In this second part of our comic book feature, which began with a look at the best Marvel Comics’ video games, we examine the worst Marvel Comics to have graced consoles. It’s never fun when you take control of your favorite Comic Book character only to find out that the game didn’t go through quality assurance checks prior to launch. Here’s just a few of those stinkers.
Marvel Nemesis: Rise of the Imperfects (PS2, Xbox, GameCube, PSP, NDS)
On paper, Electronic Arts’ fighting game sounded good: put your most popular Marvel characters up against originally-designed mutations called the Imperfects. Sadly, in reality it failed to live up to expectations. It’s simplistic combat didn’t hold people’s interest for long with little to no use of character-specific abilities. The game clearly favored the Imperfect characters over the Marvel ones; this was more than apparent in the game’s story and the cheap enemy A.I. of the Imperfect characters. It’s arena-like maps were boring and dull with little interaction too. At least the character models looked good, and finishing moves for the Imperfect characters were pretty cool.
Iron Man (PS3, PS2, PSP, Wii, NDS, Xbox 360, PC, Mobile)
When Marvel began its cinematic universe, it signed a deal with Sega to make video games for these movies. The first was Iron Man, based on the movie starring Robert Downey Jr. This game suffered like most games that release to coincide with a movie; it was rushed, filled with bugs, glitches, terrible controls, frame-rate issues, and dreadful graphics. You can tell that almost all of the game’s budget went to Robert Downey Jr. to provide his voice and likeness to the character.

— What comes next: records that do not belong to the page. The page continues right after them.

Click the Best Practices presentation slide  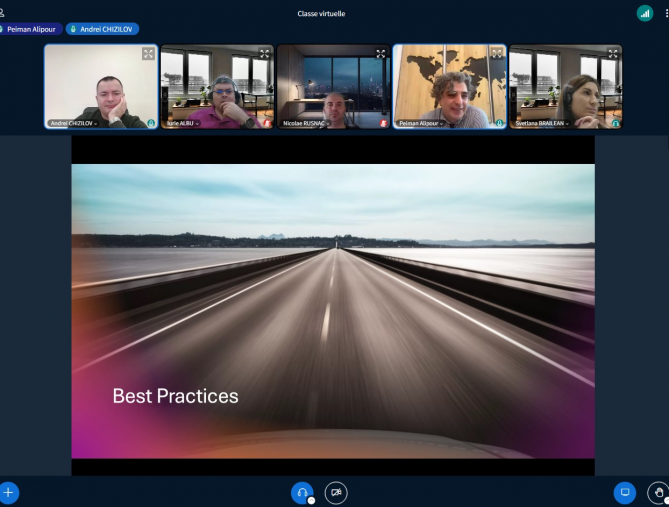click(333, 310)
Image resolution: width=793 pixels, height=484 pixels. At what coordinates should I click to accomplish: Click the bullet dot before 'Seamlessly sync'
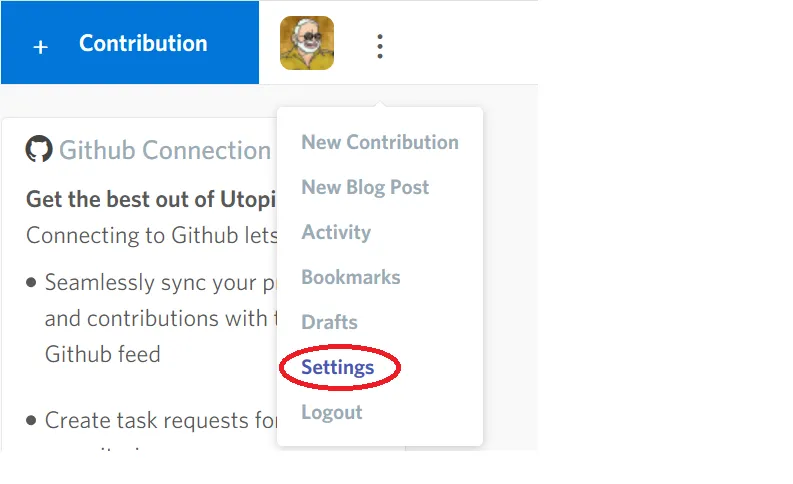point(31,282)

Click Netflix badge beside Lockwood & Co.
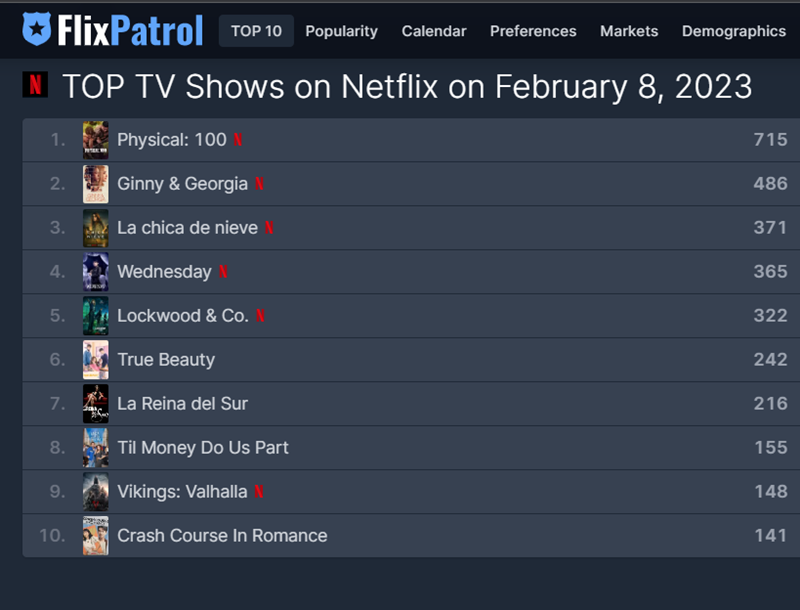260,316
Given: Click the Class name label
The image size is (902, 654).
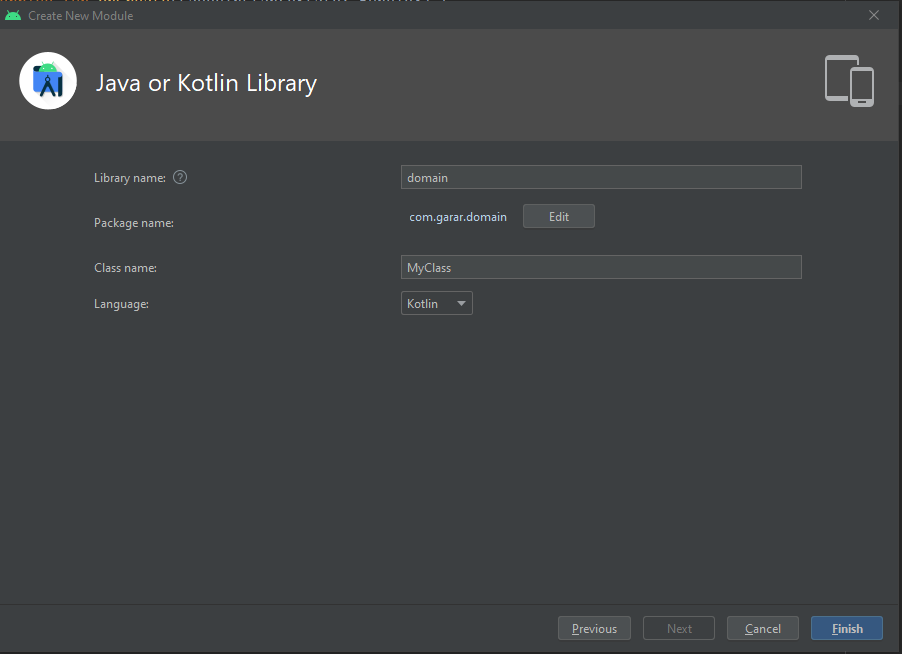Looking at the screenshot, I should tap(125, 268).
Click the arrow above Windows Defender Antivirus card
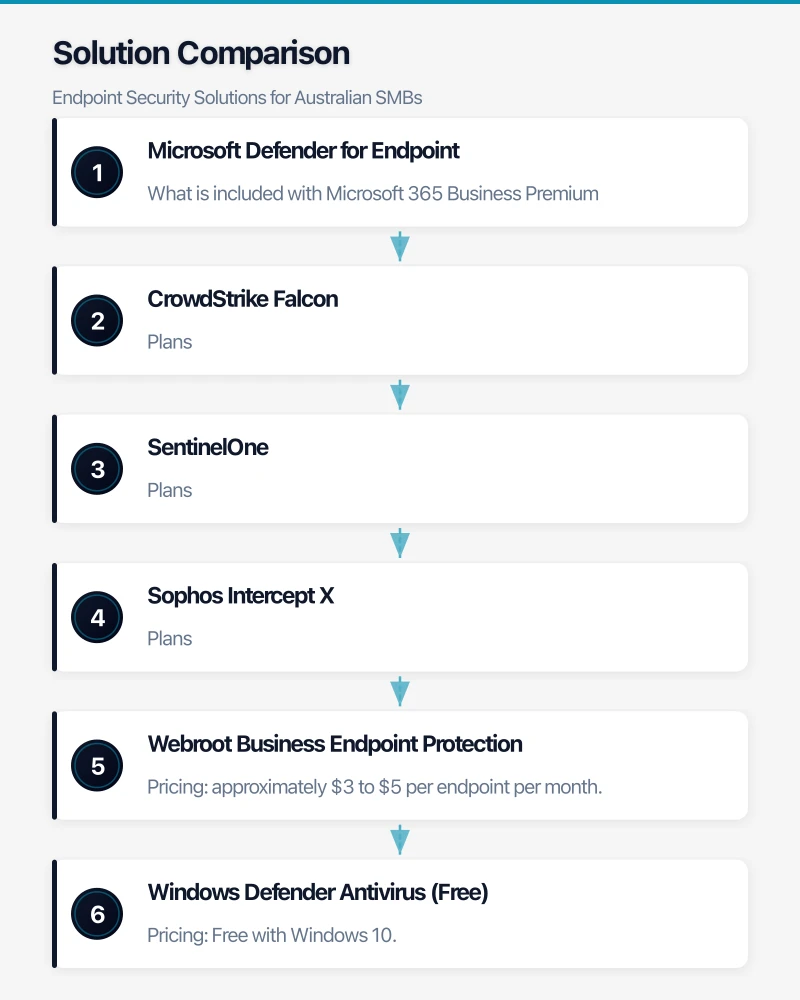This screenshot has width=800, height=1000. coord(399,840)
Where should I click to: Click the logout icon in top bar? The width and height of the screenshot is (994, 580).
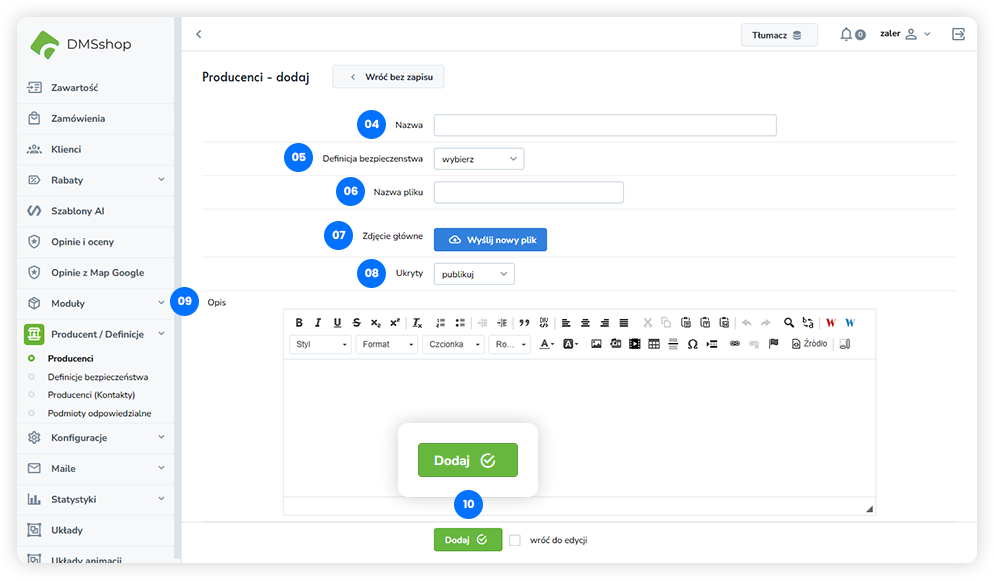pyautogui.click(x=958, y=35)
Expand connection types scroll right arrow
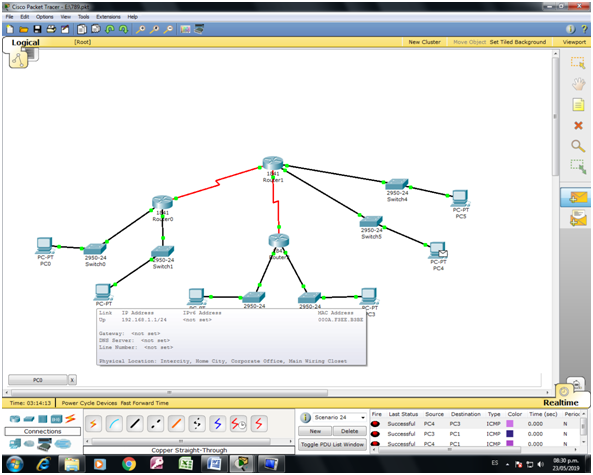The width and height of the screenshot is (593, 475). [290, 441]
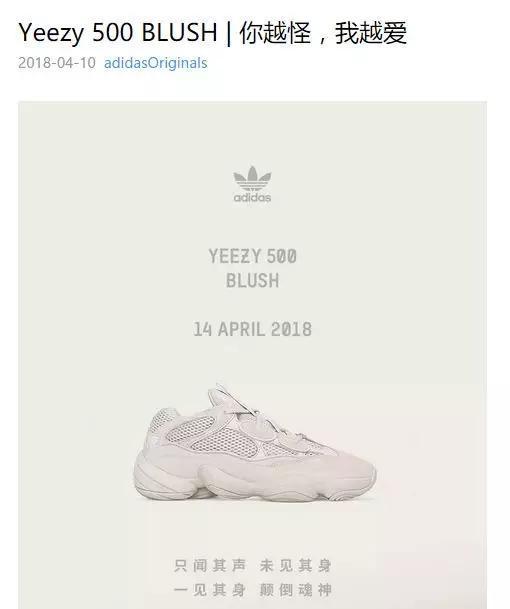Click the heel of the sneaker
This screenshot has height=609, width=510.
150,447
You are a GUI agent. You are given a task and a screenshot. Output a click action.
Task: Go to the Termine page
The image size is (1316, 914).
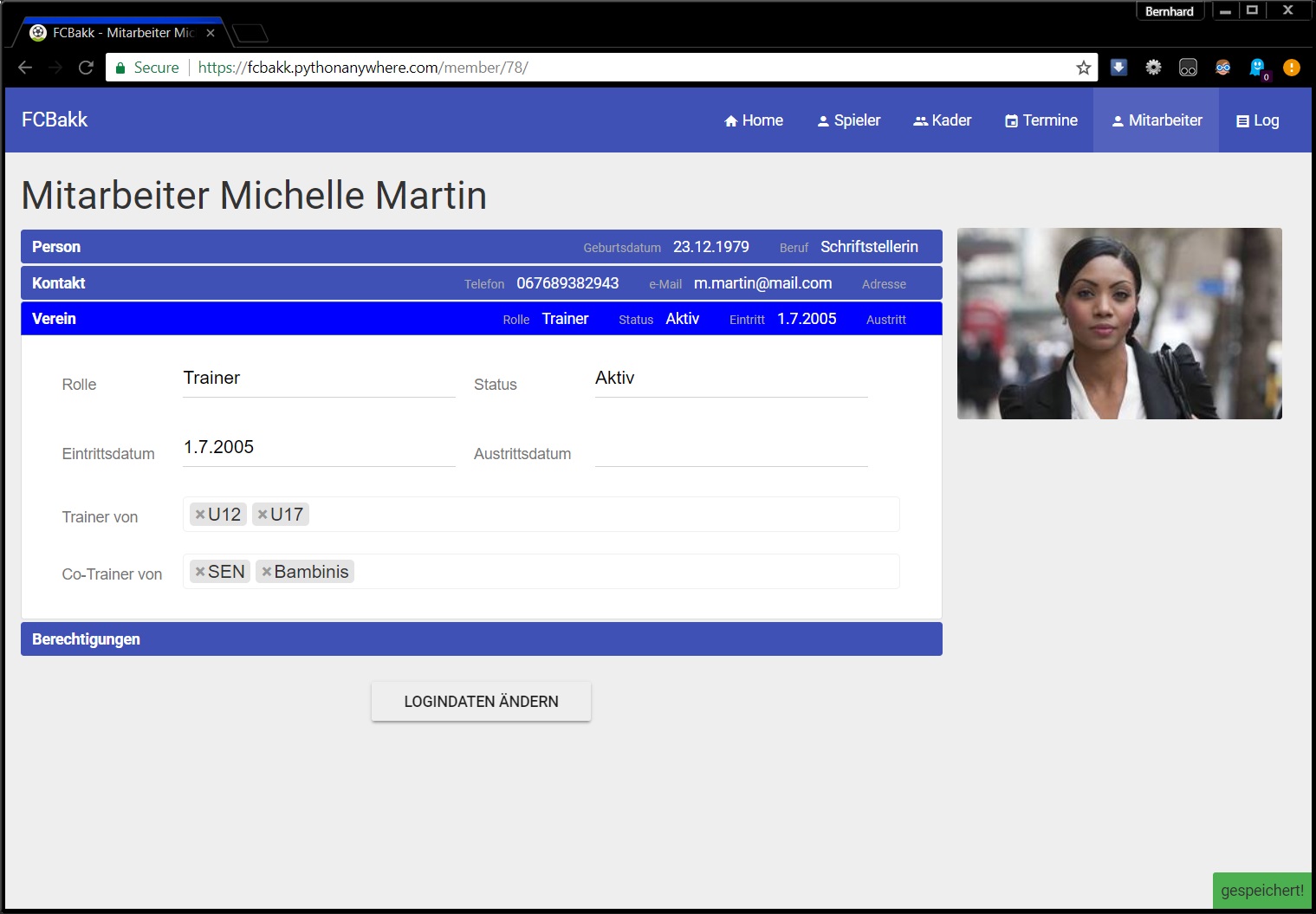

Thor: God of Thunder (PS3, Xbox 360, Wii, 3DS, NDS)
Sega’s second attempt with the license again didn’t fare so well. Thor: God of Thunder was designed as a pure action title taking elements of games like God of War and Devil May Cry. Of course it didn’t come close to those titles. Although its combat seemed fun at first, it quickly became a repetitive mess with combos taking so long to kill anyone it made people wonder if they were even having an effect. Thor’s graphics also seemed like they were pulled from the last generation, while its award winning writer couldn’t save this terrible mess of a game.
X-Men Destiny (PS3, Xbox 360, NDS)
You have the X-Men and you have an established studio in Silicon Knights, so what can go wrong? Well, as it turns out, a lot of things. This X-Men title allowed you to play with three new mutants created specifically for the game. This action role playing game allowed you to choose sides between the X-Men or the Brotherhood of Mutants, but no matter what side you chose the outcome was always the same. The game’s combat also didn’t help with unresponsive controls, poor camera angles, and repetitive combat that didn’t give you enough combos or special attacks to play around with. The voice acting didn’t match any of the characters they were supposed to portray and the game looked like an HD Remaster of a last gen title. Thankfully, due to lawsuits between Silicon Knights and Epic Games over the Unreal Engine (which was used to make the game), Activision and Silicon Knights pulled the game from store shelves, delisted it from PSN, and XBLA, and had all physical copies destroyed by court order.
Spider-Man and the X-Men in Arcades’s Revenge (SNES, Sega Genesis, Mega Drive, Game Gear, Game Boy)
There aren’t enough words to describe what was wrong with this title. You got to play with Spider-Man and members of the X-Men as they try and escape from Arcade’s deadly "Murderworld." Each character has their own stage that they must clear. The problem with these stages is that everyone besides Wolverine dies in one hit. Storm, for example, has to swim underwater avoiding traps and collecting air bubbles to survive. Wolverine on the other hand has to fight clowns and Jack-in-the-Box enemies. Not only was the game brutally hard, the obstacles placed in front of you seemed impossible to get through leading to cheap deaths and plenty of restarts.